India’s Need For A Set of Referendum Laws

Picture Courtesy:

This article was written by Vishal Sharma, a student of  Himachal Pradesh University Institute Of Legal Studies.

          The foundation of democracy is trust in the capacities of the people, faith in human intelligence and belief in the power of pooled and collective action.[1] (John Dewey) One also needs to understand that human beings are social animals and have always and everywhere gathered to discuss matters of common interest in order to make life more rewarding through a variety of expressive or artistic activities.

          The Greek city-states of antiquity were slave societies but the first ideas of democracy were born there and then among people who gathered in the city square to debate the issues of the day.[2]

          Which leads us to the notion that democracy would indeed be hollow if it fails to generate collective action, as well as fails to understand that it is not belief that these things are complete but that if given a show it will grow and be able to generate progressively the knowledge and wisdom needed to guide such collective action, and all this can be generated, tested and recognized by the use of an instrument called the referendum (Procedure which gives the electorate a direct vote on specific issues in order to advise or decide upon it);  as from dealing with physical spaces to building consensus on issues of the common good, from characterization of society to aggregating individual views all are within the grasp of this instrument which is much like a knife {A knife is highly efficient for a particular usage (cutting), but it can also be used for other purposes (buttering bread, modeling day, jabbing holes)}.[3] As an instrument it is opposed not only to any dictatorial rule but also to any systematic exclusion of a social group or groups in equal participation in the legal or political sphere, not only this it also forms a normative yardstick for measuring the conditions for the twin freedoms of information and expression.[4]

          Thus, such an instrument would be best suited for a country like India {One of the four major democracies not having a set of referendum laws along with Netherlands, Germany and Japan}[5] ;as other than anyone stranded on a desert island, no one could have missed the sense of political malaise that seems to have gripped India for years.

          There is a growing feeling that our political representatives, when once elected from a constituency, do not need it any more till the next elections come around five years or so later; rather than acting as a bridge between the constituency and the government they perceive their role as of one following their parties directions apart from looking after their own interests.[6]

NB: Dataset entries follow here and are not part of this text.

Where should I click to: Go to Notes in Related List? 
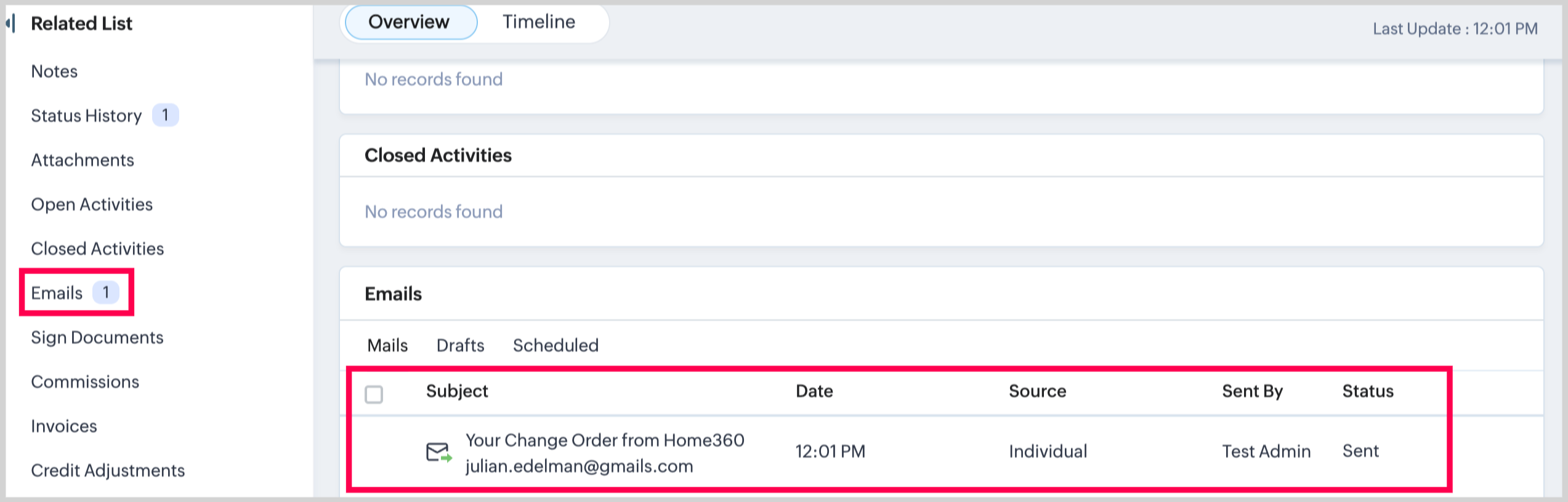[x=54, y=71]
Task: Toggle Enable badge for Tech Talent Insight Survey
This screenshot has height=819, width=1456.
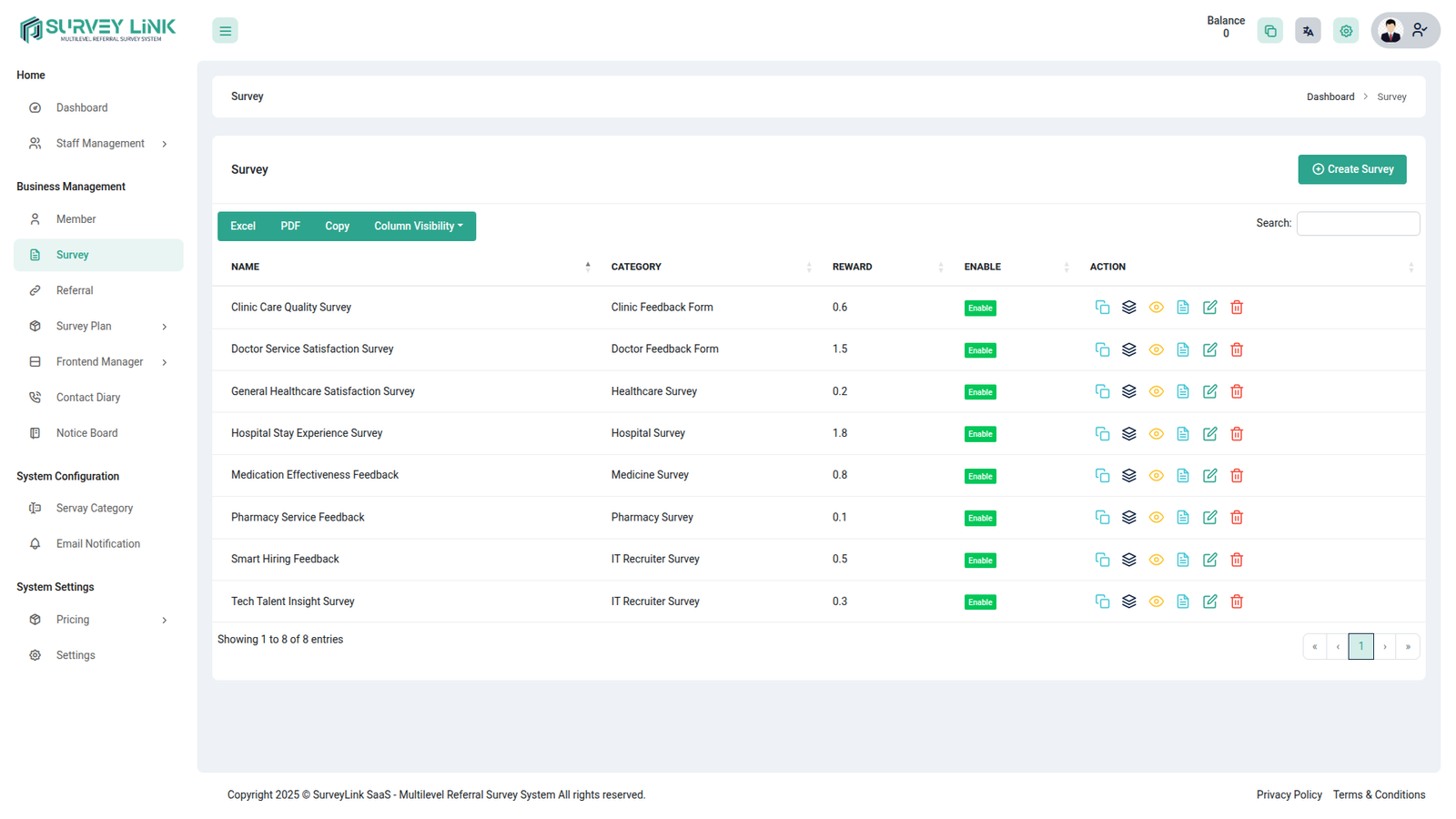Action: (980, 602)
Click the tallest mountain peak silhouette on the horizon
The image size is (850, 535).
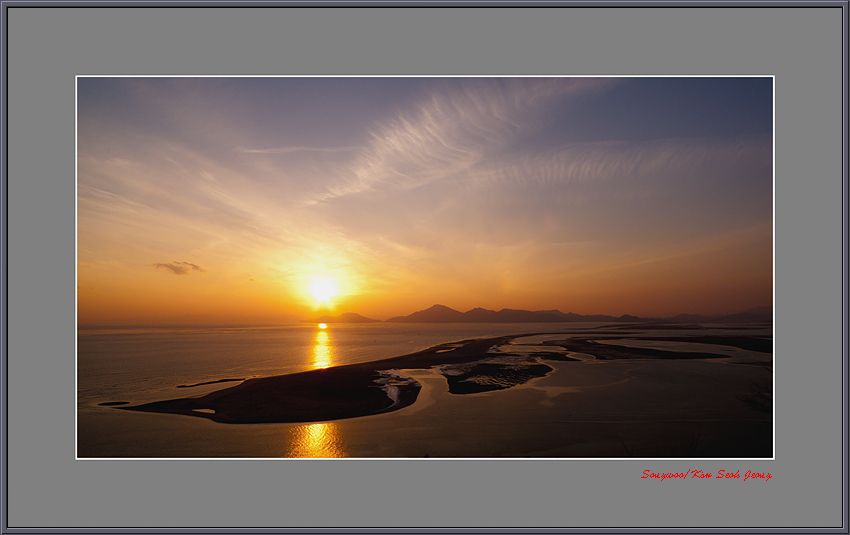tap(434, 311)
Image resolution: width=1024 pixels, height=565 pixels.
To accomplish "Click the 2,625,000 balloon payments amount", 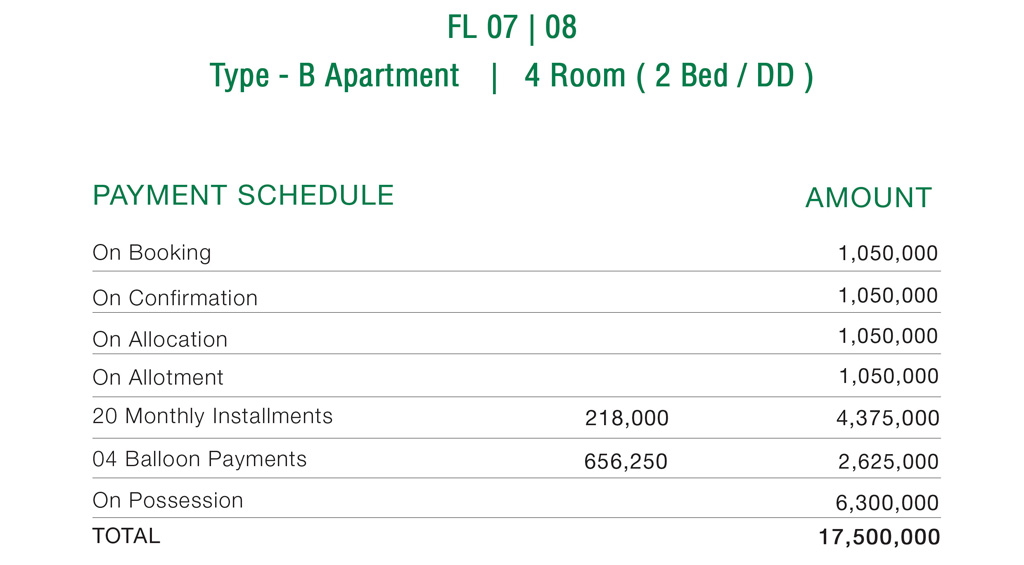I will coord(888,462).
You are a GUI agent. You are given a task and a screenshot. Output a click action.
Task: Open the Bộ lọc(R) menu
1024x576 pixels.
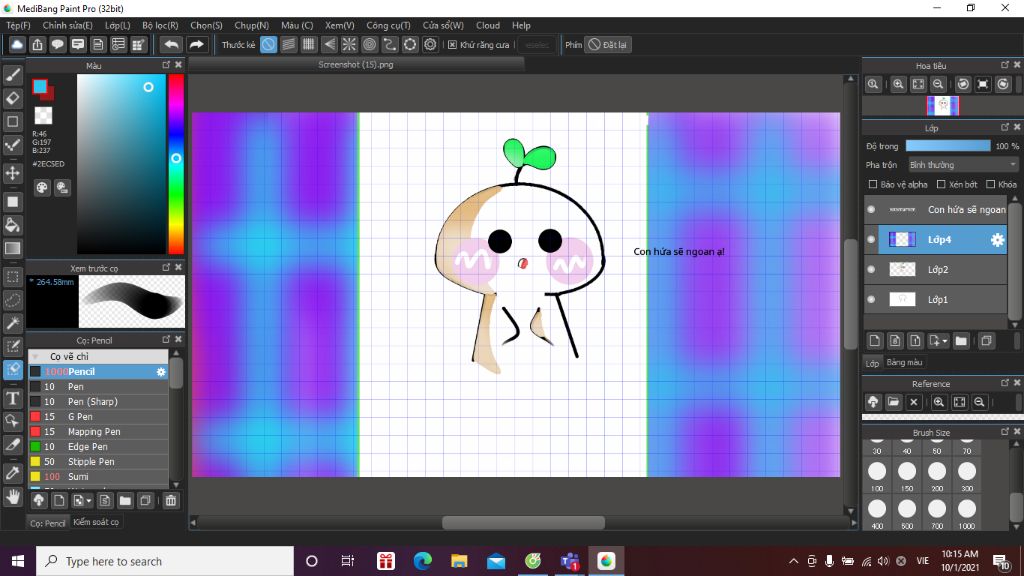click(160, 25)

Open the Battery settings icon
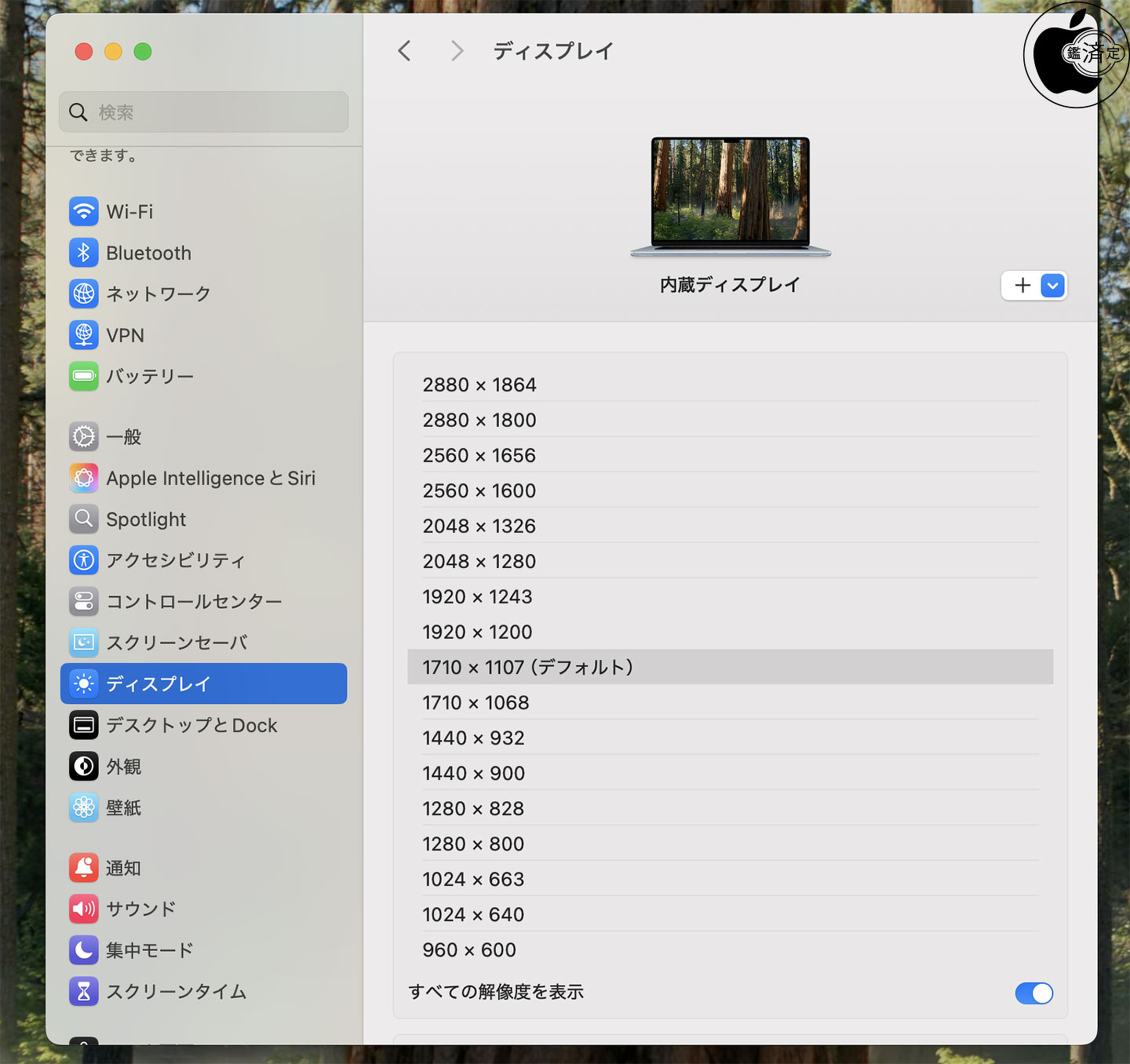(84, 376)
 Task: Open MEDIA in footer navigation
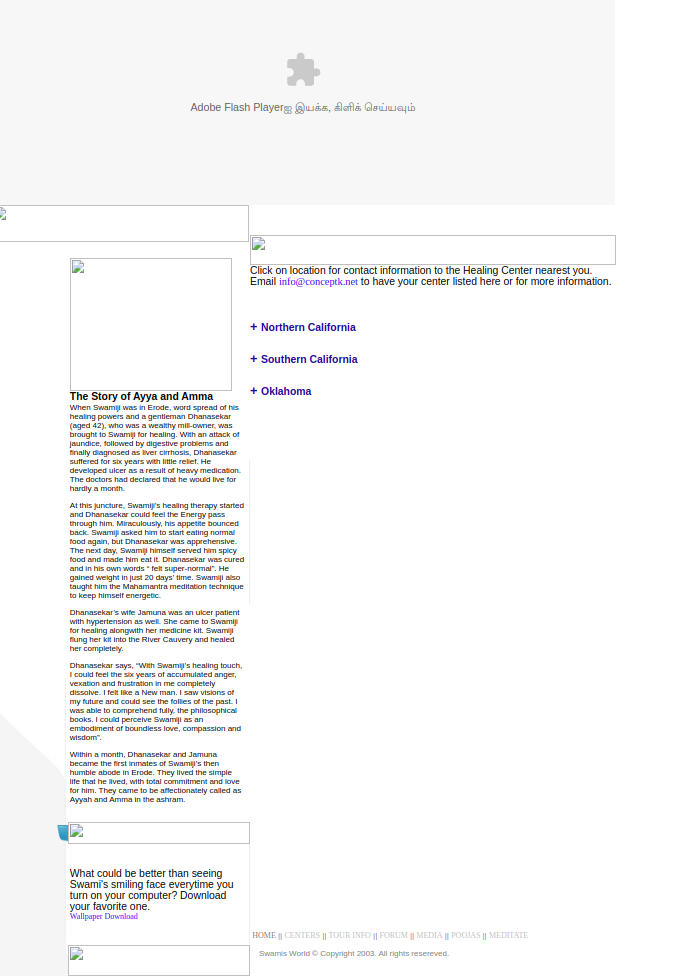(429, 936)
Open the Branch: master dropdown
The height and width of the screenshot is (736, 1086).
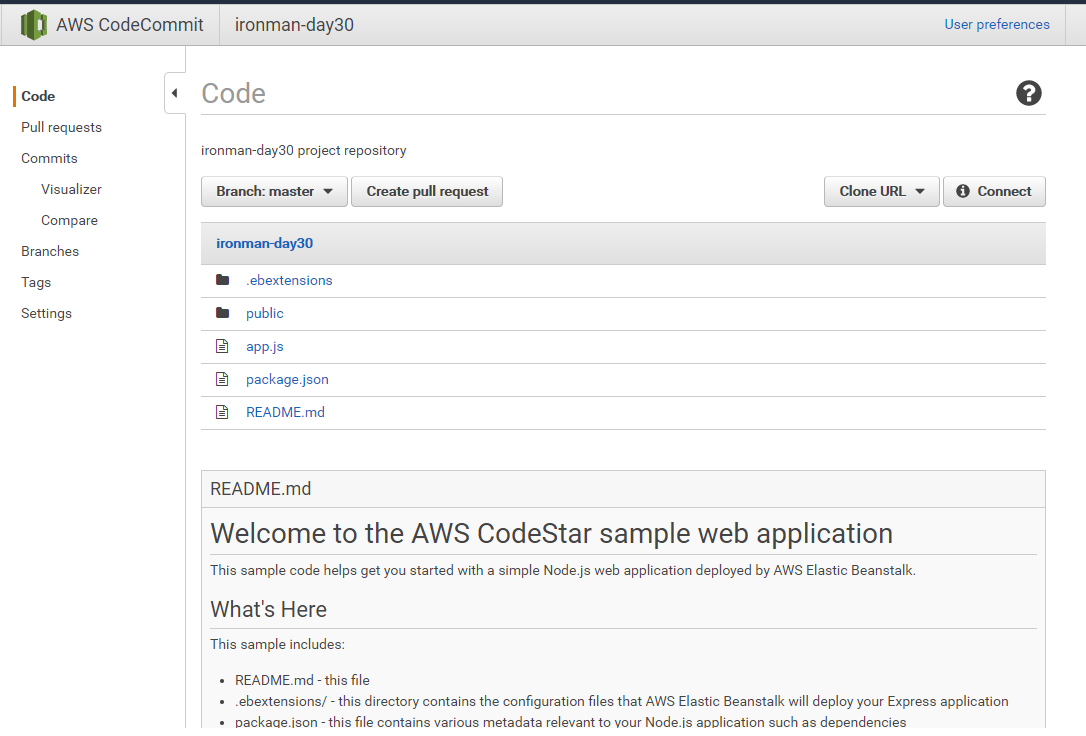pyautogui.click(x=274, y=191)
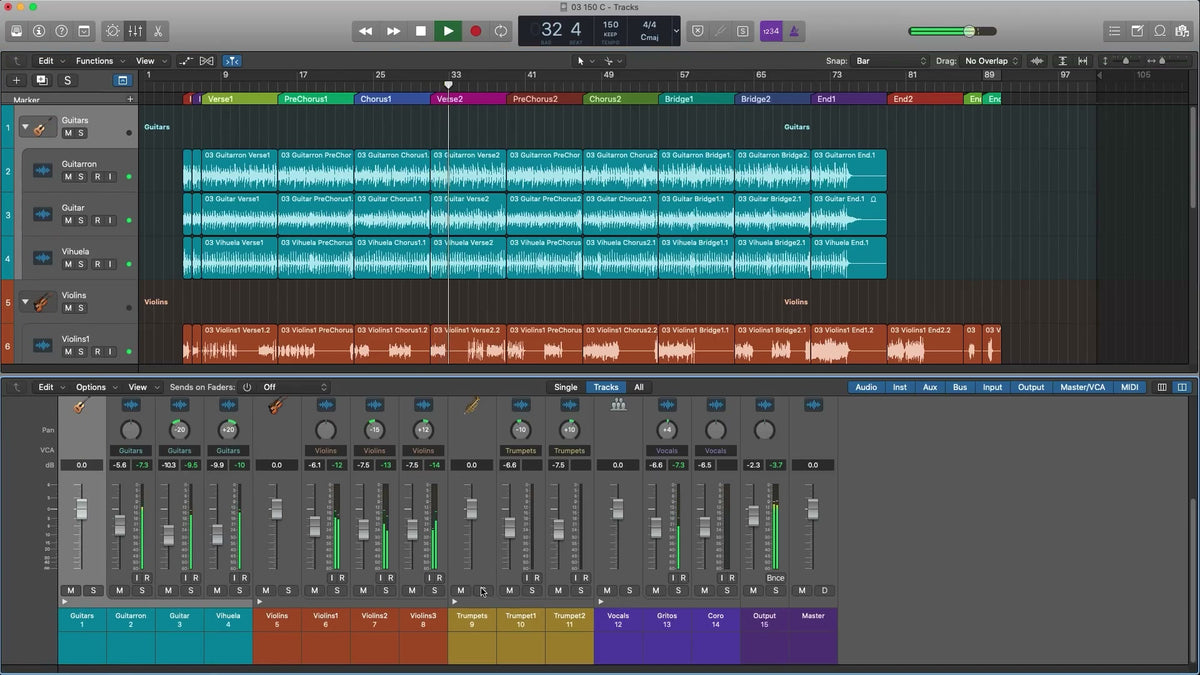This screenshot has height=675, width=1200.
Task: Click the Bnce button on Output channel
Action: tap(775, 578)
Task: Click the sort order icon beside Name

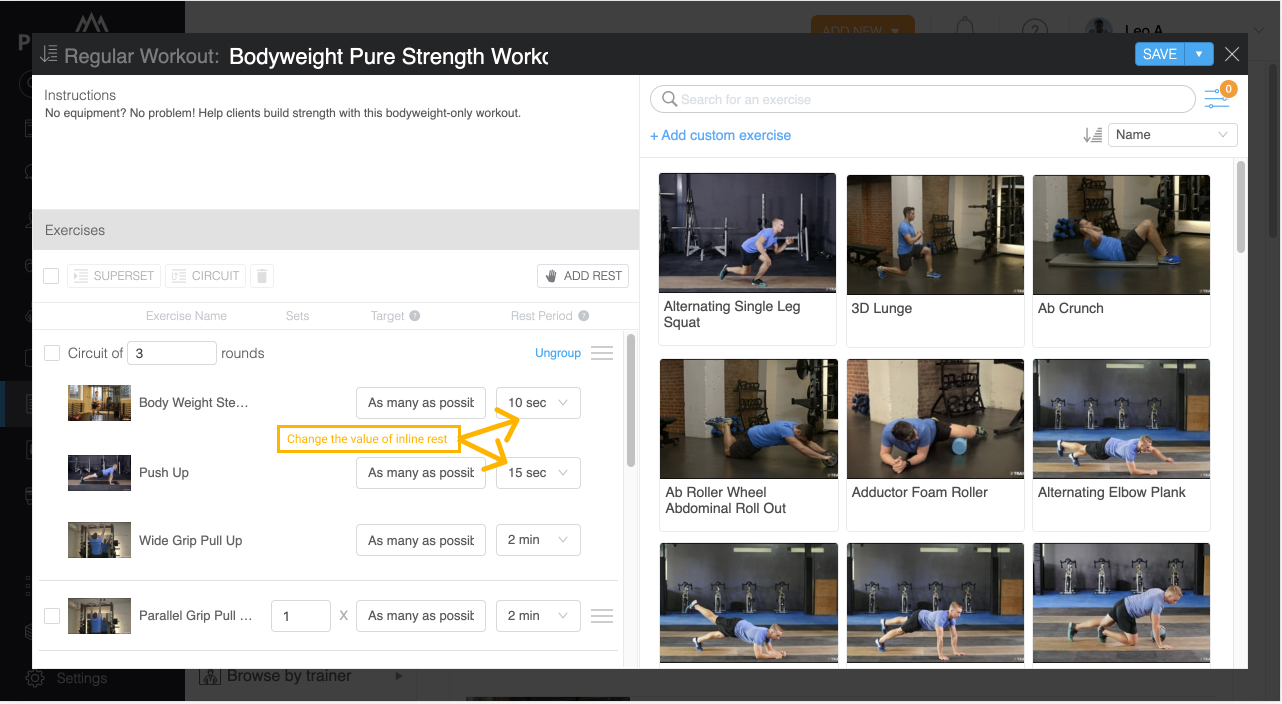Action: (1092, 135)
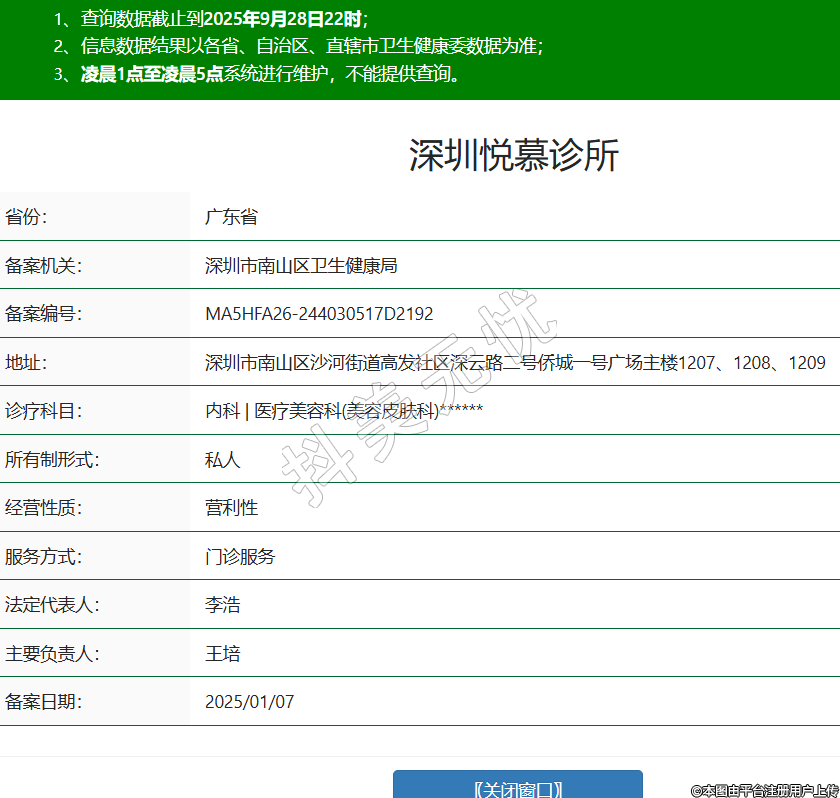Click the 备案日期 row label
The image size is (840, 798).
(43, 702)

          Further, these representatives often make policies that are not aligned with the wishes of the people, a key reason for this being that political parties require huge funds to contest elections, which are usually provided by moneyed special interests to whom our representatives often cater.[7]  As a matter of sheer fact they get a mandate from the constituency, but as a matter of real fact they treat it as an irrevocable power of attorney and therefore the people are left with no say and all they are left to say is “Na ghar ke na ghaat ke” [Neither the house nor the pier].

          So, inserting this institutional mechanism (referendum) within our system would help solve various structural flaws in our democracy as it has done with various other democracies ever since its first experimentation within the Athenian democracy in the city state of Athens Circa in 508 BC,[8] from then on referendums have been used in almost every major democratic country and laws regarding it are at place in most of those countries either of the regional level or at the national level.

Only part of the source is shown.